La justice russe envisage la dissolution de l’Agence juive

Le ministère russe des Affaires étrangères a déclaré mardi que le cas de l’Agence juive était désormais examiné au niveau juridique.

Moscou déplorait mardi 26 juillet une «approche peu constructive» de la part des autorités israéliennes, voire des «déclarations antirusses», par l’intermédiaire de Maria Zakharova, porte-parole du ministère des Affaires étrangères russe.

Dans la foulée de l’annonce de la probable dissolution de l’Agence juive, une délégation de législateurs et d’experts juridiques israéliens devait être envoyée en Russie afin de trouver un compromis et de «faire tous les efforts possibles pour épuiser le dialogue juridique». Sauf que Moscou refuse toujours de recevoir la délégation, laissant entrevoir une crise diplomatique durable. «Si la délégation est empêchée de voyager en Russie, la dissolution de l’Agence est inéluctable, à moins que des négociations discrètes ne soient entamées afin de parvenir à un accord», analyse David Khalfa, chercheur associé à l’Observatoire de l’Afrique du Nord et du Moyen-Orient de la Fondation Jean-Jaurès. «La fermeture des bureaux de l’Agence juive serait un incident grave, qui affectera les relations entre les deux pays», a d’emblée affirmé le Premier ministre israélien par intérim Yaïr Lapid, dont le discours à l’égard du Kremlin est bien plus critique celui de son prédécesseur Naftali Bennett, qui avait été contraint à la démission fin juin après l’effondrement de la coalition.

Depuis le 24 février et l’invasion de l’Ukraine par la Russie, les tensions entre Moscou et Tel-Aviv se sont exacerbées, à tel point que le 21 juillet, un tribunal moscovite a indiqué que le ministère russe de la Justice demandait la dissolution de l’agence, pour «violation de la loi russe dans l’exercice de ses activités», sans plus de précisions. La décision devrait être confirmée jeudi 28 juillet.

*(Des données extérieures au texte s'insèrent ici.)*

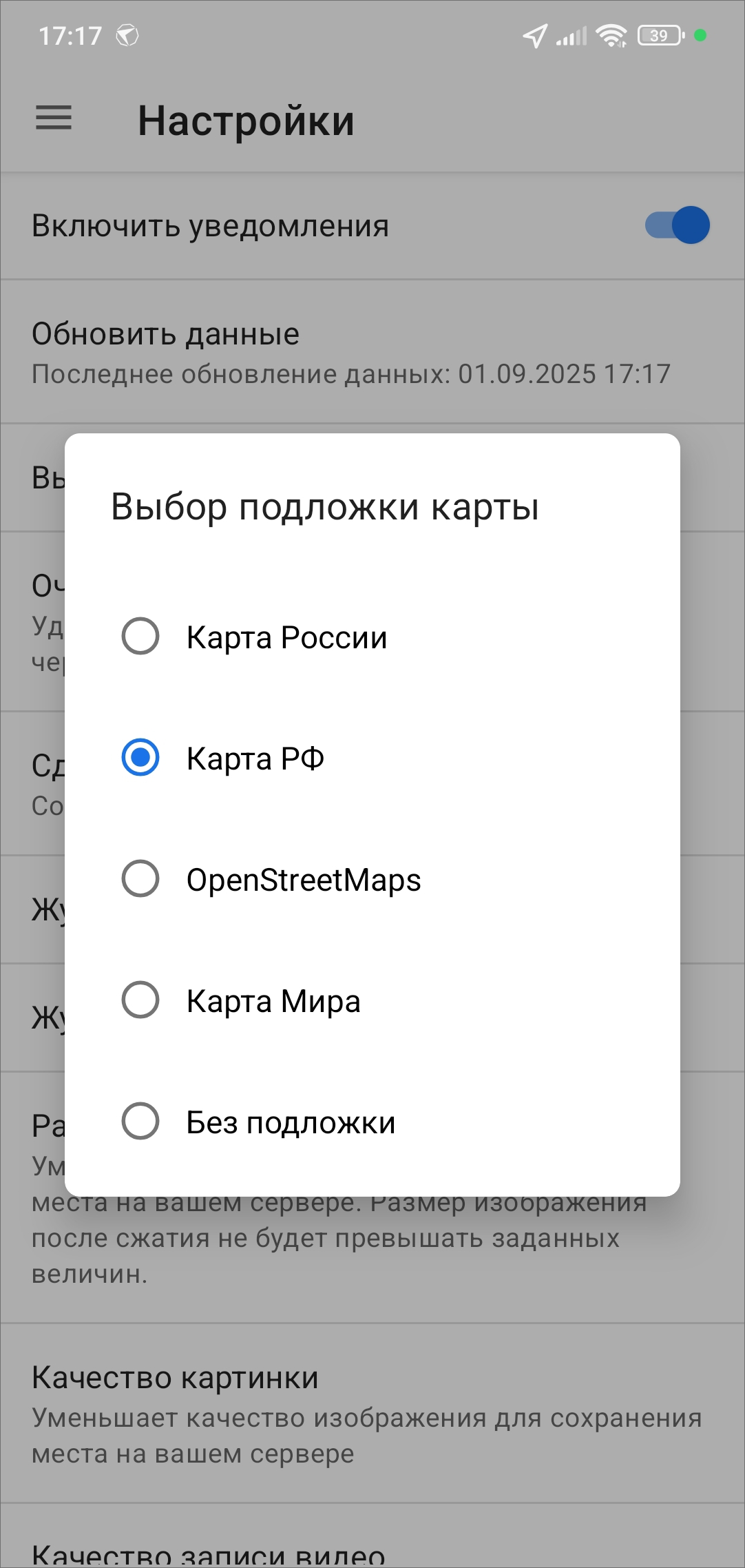Screen dimensions: 745x1568
Task: Tap the cellular signal bars icon
Action: (x=571, y=36)
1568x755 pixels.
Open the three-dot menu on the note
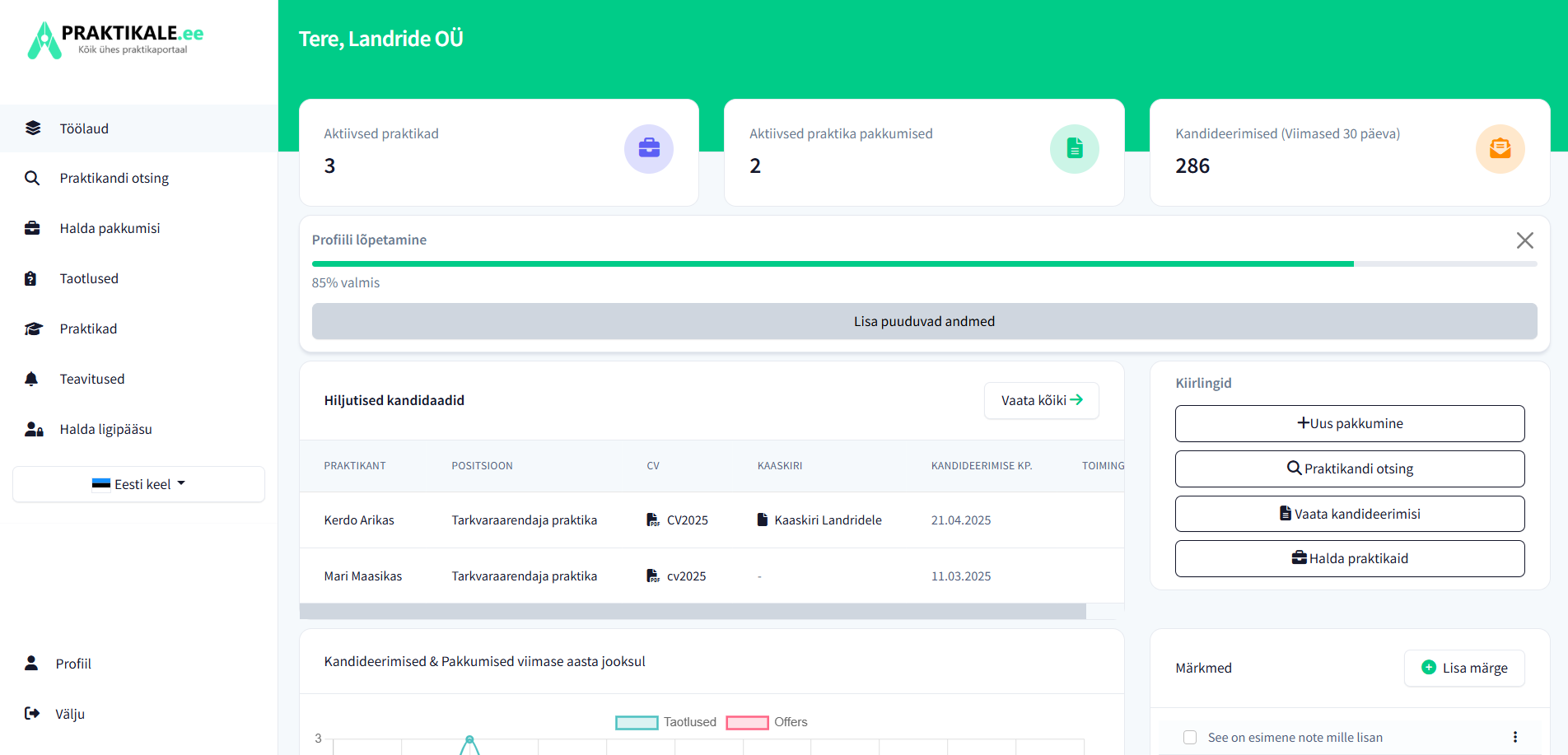pyautogui.click(x=1514, y=738)
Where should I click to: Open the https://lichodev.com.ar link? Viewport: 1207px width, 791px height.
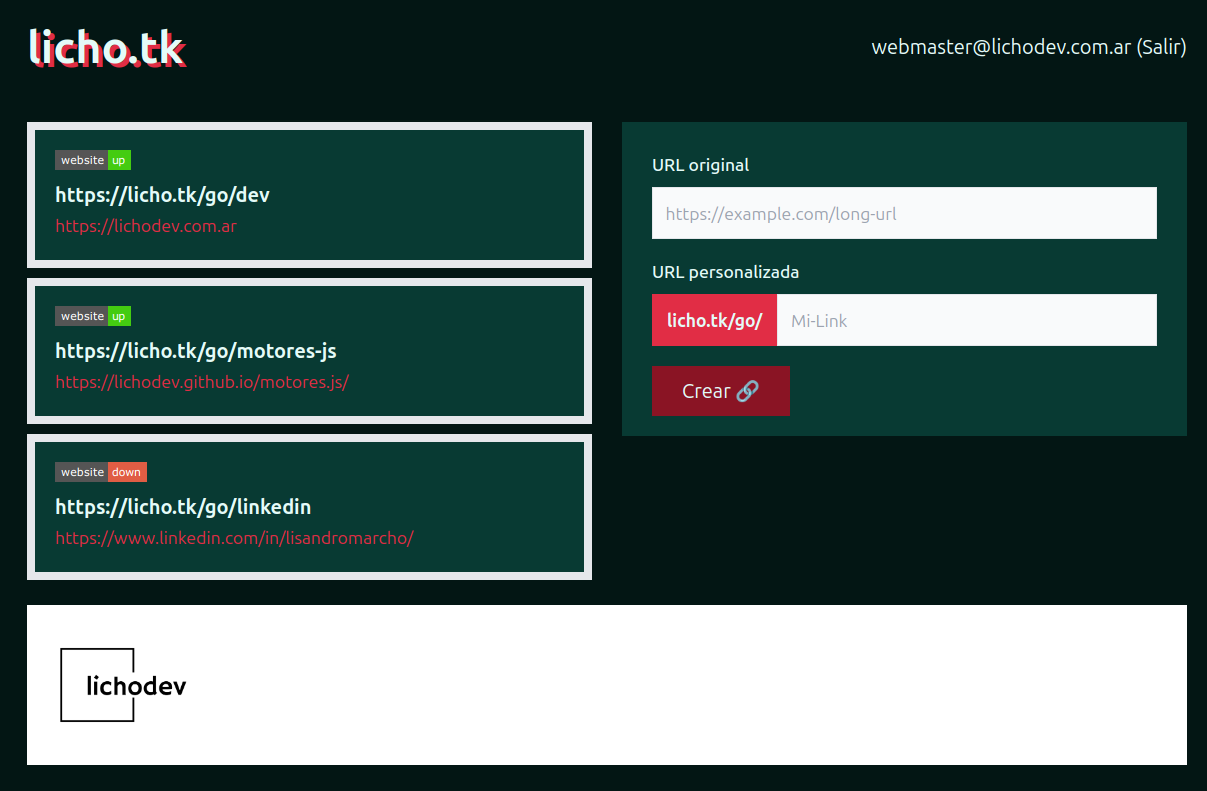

Après l’invasion russe de l’Ukraine, Israël a d’abord adopté une position prudente, «neutre», voire «équilibriste», selon David Khalfa, une position affichée par Bennett. S’il a condamné la violence en Ukraine, il s’est cependant abstenu de s’en prendre frontalement au président russe, maintenant les liaisons aériennes entre les deux pays qui continuent jusqu’à ce jour à opérer. Au début du conflit, Naftali Bennett avait même essayé de s’imposer comme médiateur et avait voyagé en urgence à Moscou, puis à Berlin, pour tenter d’obtenir un cessez-le-feu. En vain.

Pourtant, les frictions entre les autorités russes et l’Agence juive, organisation à but non lucratif présente sur le territoire depuis 1989, ne sont pas nouvelles. L’argument juridique a souvent été évoqué. Depuis trois décennies, ses salariés affrontent régulièrement des audits surprises, des interrogatoires et reçoivent des amendes pour des violations techniques. L’Agence juive a joué un rôle essentiel en aidant plus de 238 000 juifs à émigrer depuis 1989 de Russie en Israël, où la population russophone s’élève à un million de personnes.

«La fermeture de l’Agence juive vise à punir la société civile russe, et s’inscrit dans un contexte plus large, où depuis le début des hostilités, Poutine a ordonné la dissolution de toutes les organisations en lien avec l’étranger», rappelle Ksenia Svetlova, qui y voit aussi une tentative d’atteindre spécifiquement Israël. «Cette décision intervient après la visite de Poutine en Iran, et celle de Joe Biden en Israël, le timing de la crise n’est pas une coïncidence.» Au-delà de la guerre en Ukraine, les différends entre Tel-Aviv et Moscou concernent l’église Alexandre Nevsky à Jérusalem, dont les Russes réclament la gestion.